The more prevalent philosophical view of the past few centuries has been the charitable conviction that men and nations are essentially good, and that once they are liberated from the fetters of superstition, tradition, and oppressive political order, men will unite into one happy family governed by the popular will. In one form or another, it was the dream of Robespierre and Napoleon, of Marx and Lenin, and of Adolph Hitler, who once confided to Hermann Rauschning that national states had outlived their usefulness. The time had come, he said, for world government.
Today, the specific form this delusion takes, at least in public, is democratic globalism. But no one above the age of 25 can seriously believe that the world will ever be governed, in whole or in part, on democratic principles. Democracy can work in a church congregation, certainly, and in a small town, yes, and in a rural state, perhaps, but not in the city of New York or the state of California, much less the United States. Most of these political entities, I think we all understand, are governed by the machinery of cabals and interest groups. Their family feuds may sometimes give the impression of democracy, but then even the most rigid oligarchies sometimes succumb to partisan struggles. Hitler had to eliminate Ernst Rohm and the SA; Stalin purged the Trotskyists, Bukharinists, and—incidentally—the Jews from the Communist Party.

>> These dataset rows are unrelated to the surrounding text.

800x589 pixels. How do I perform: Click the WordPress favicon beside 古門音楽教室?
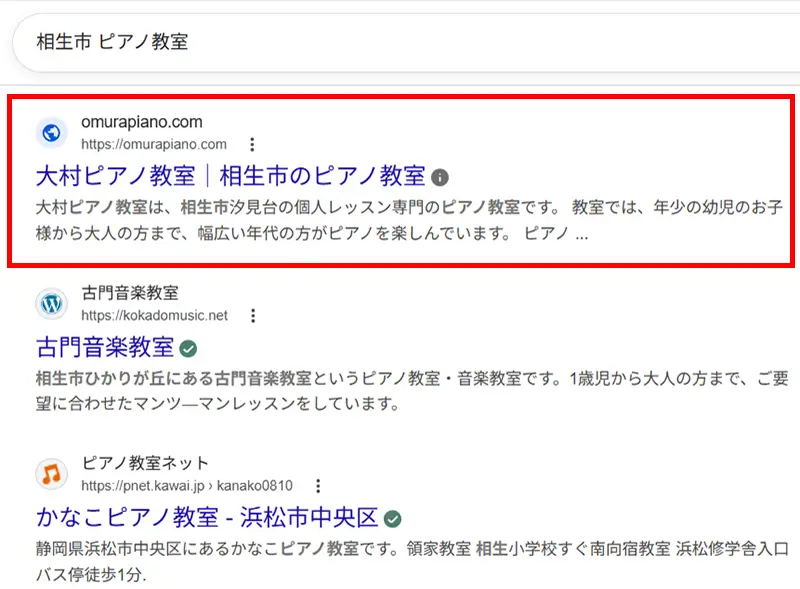tap(52, 304)

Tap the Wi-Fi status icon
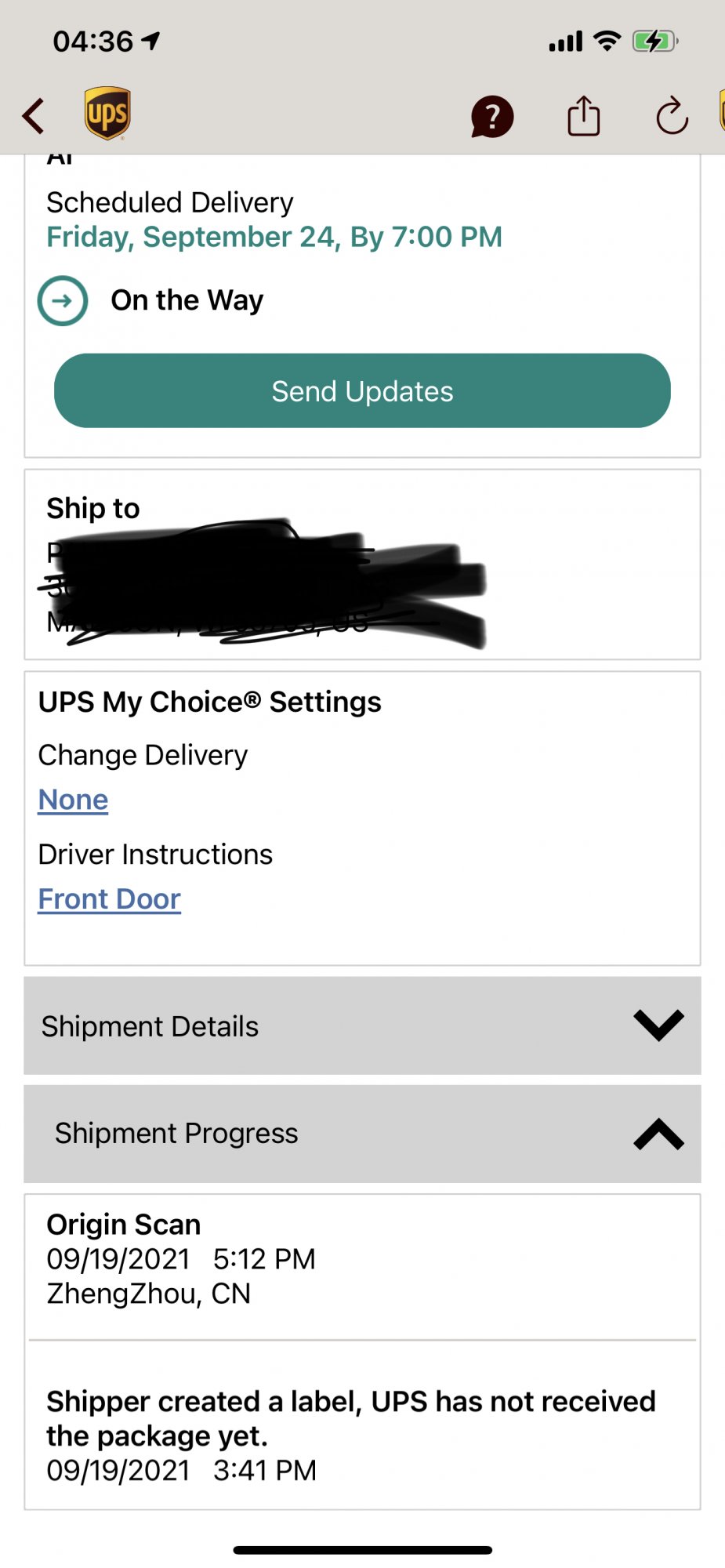pos(607,41)
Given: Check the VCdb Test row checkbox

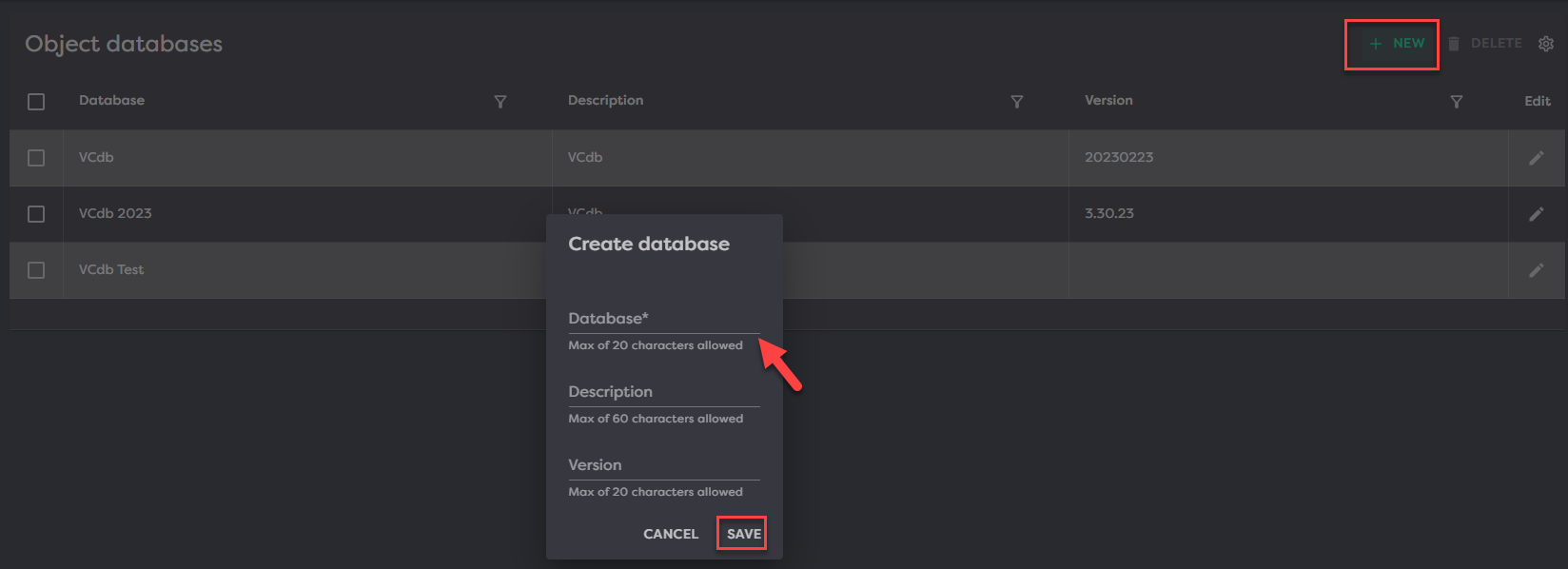Looking at the screenshot, I should [x=36, y=270].
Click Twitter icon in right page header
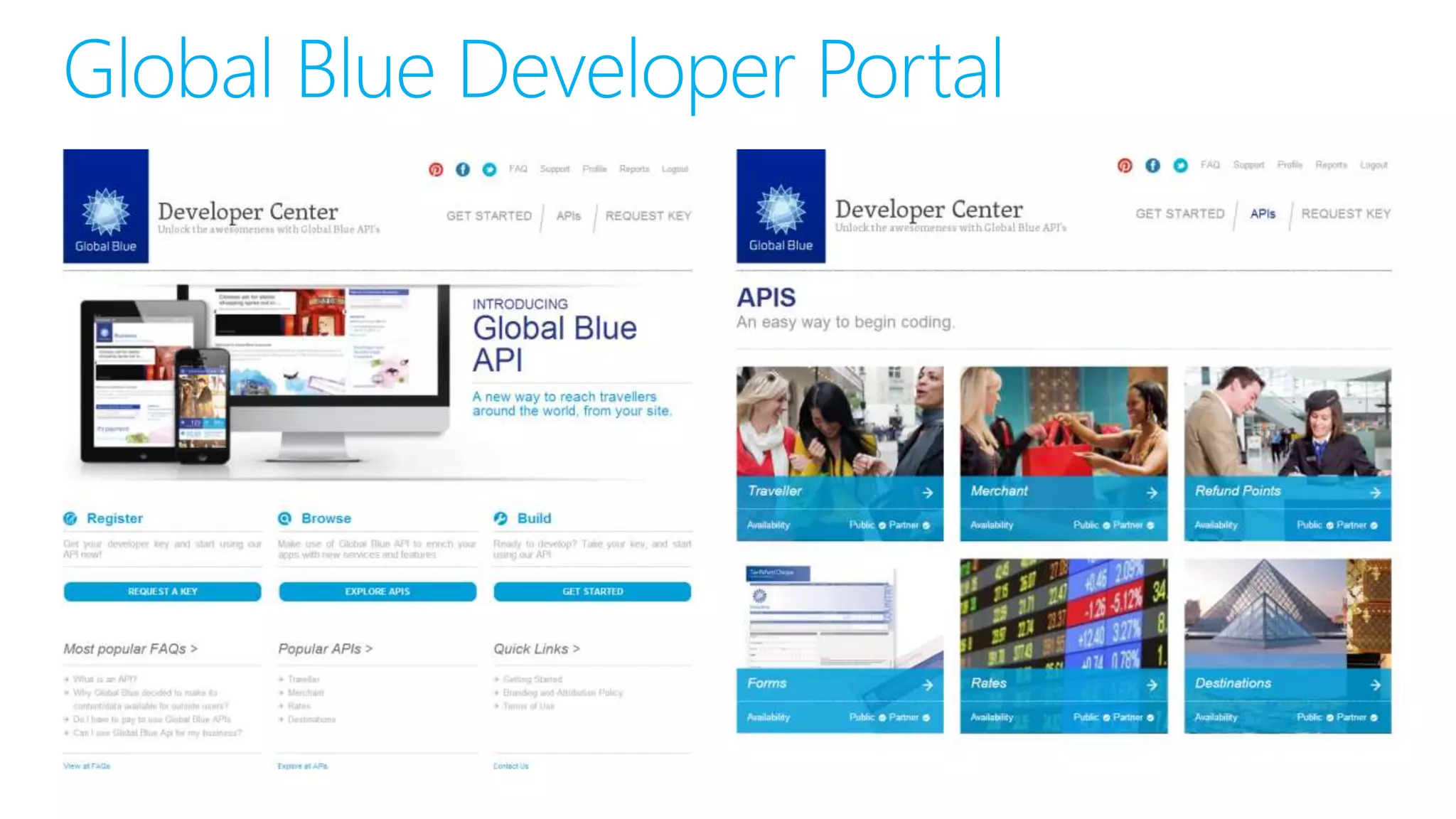Image resolution: width=1456 pixels, height=819 pixels. click(1180, 165)
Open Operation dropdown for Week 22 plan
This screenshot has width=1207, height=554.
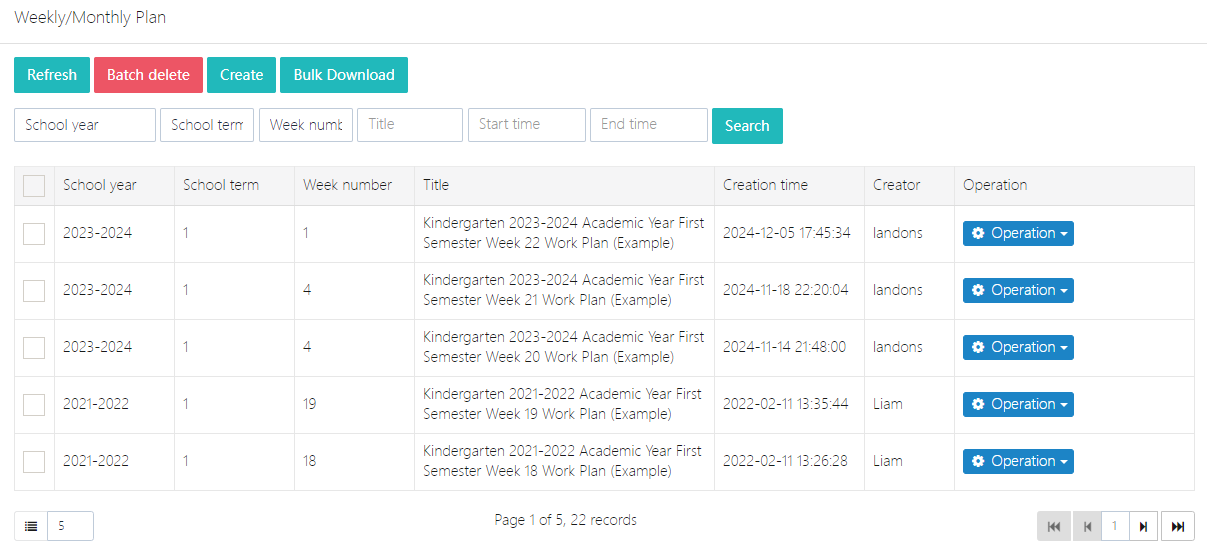click(1017, 234)
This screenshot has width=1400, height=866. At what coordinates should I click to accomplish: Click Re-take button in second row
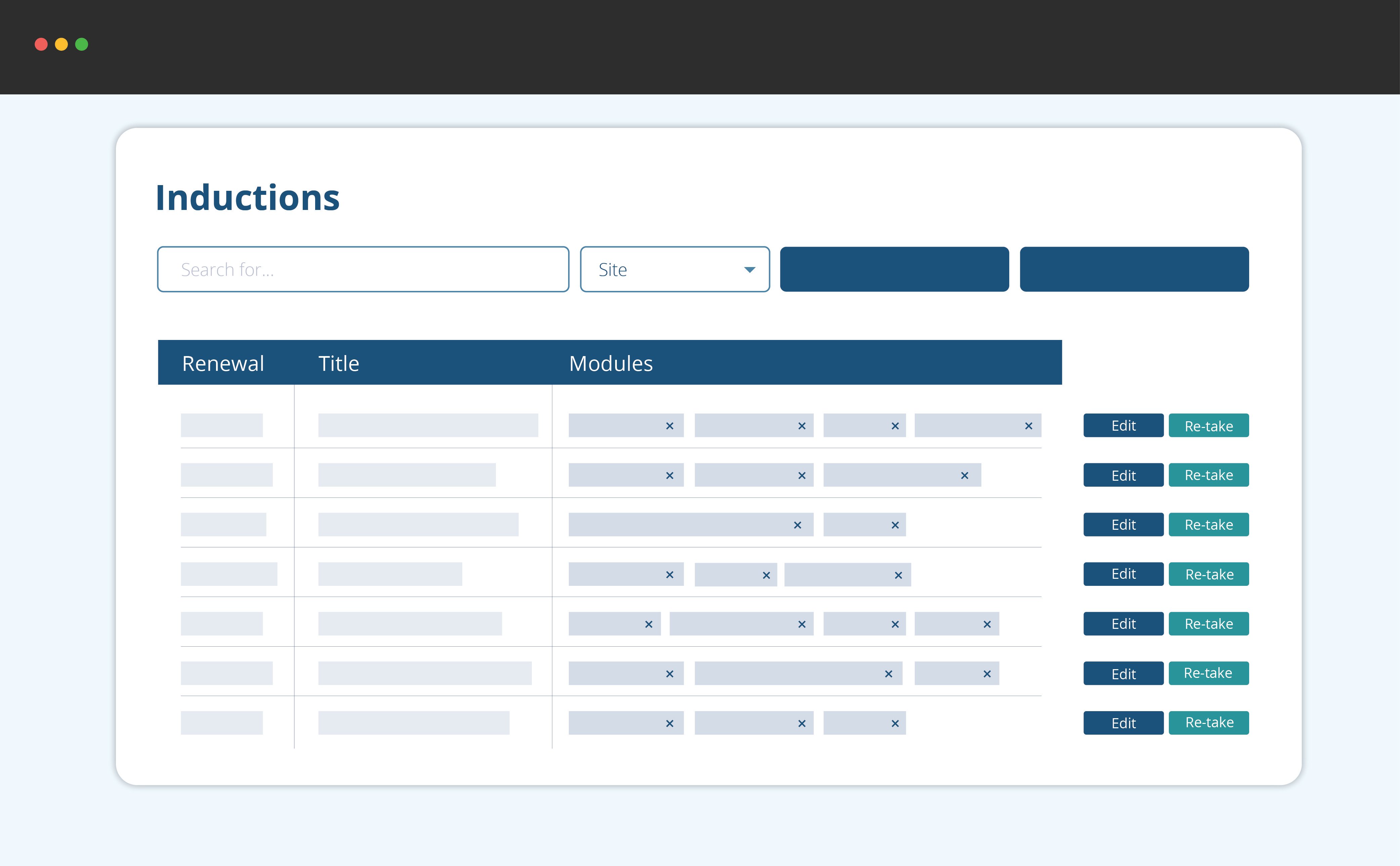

In America, however, our own party state—the tool of government contractors, unionized government employees, and minority interest groups—can deal more successfully with each competing claim by buying them all off with tax dollars. As for the limited government that depended upon a responsible citizenry of farmers and tradesmen who knew how to mind their own business—what we used to call democracy in the days of Jefferson, Jackson, and Bryan—there is hardly a trace to be found, except in remote areas that have kept themselves relatively free from the infection of federal funds.
If the current dream of world unity and the end of history has little or nothing to do with democracy, then what precisely is the meaning of all this talk of global democracy? Conservatives do not know what to make of it, because ideology—especially a global ideology—is foreign to their nature, but leftists, who have been putting up with this New Republican silliness for some time, know a scam when they see one. John Judis, writing recently in In These Times, came close to endorsing the old conservative isolationism that is enjoying a modest revival these days, but the best comment was made by Erwin Knoll, the genial editor of the far-left Progressive, who frequently hears complaints that his magazine does not appear to support world government. Knoll’s answer, he told me, was always the same: if they think the government of the United States is a repressive tyranny, what do they think these people will do when they run the whole world, without any fear of competition? And if you can answer that question, you are ready to face the millennium.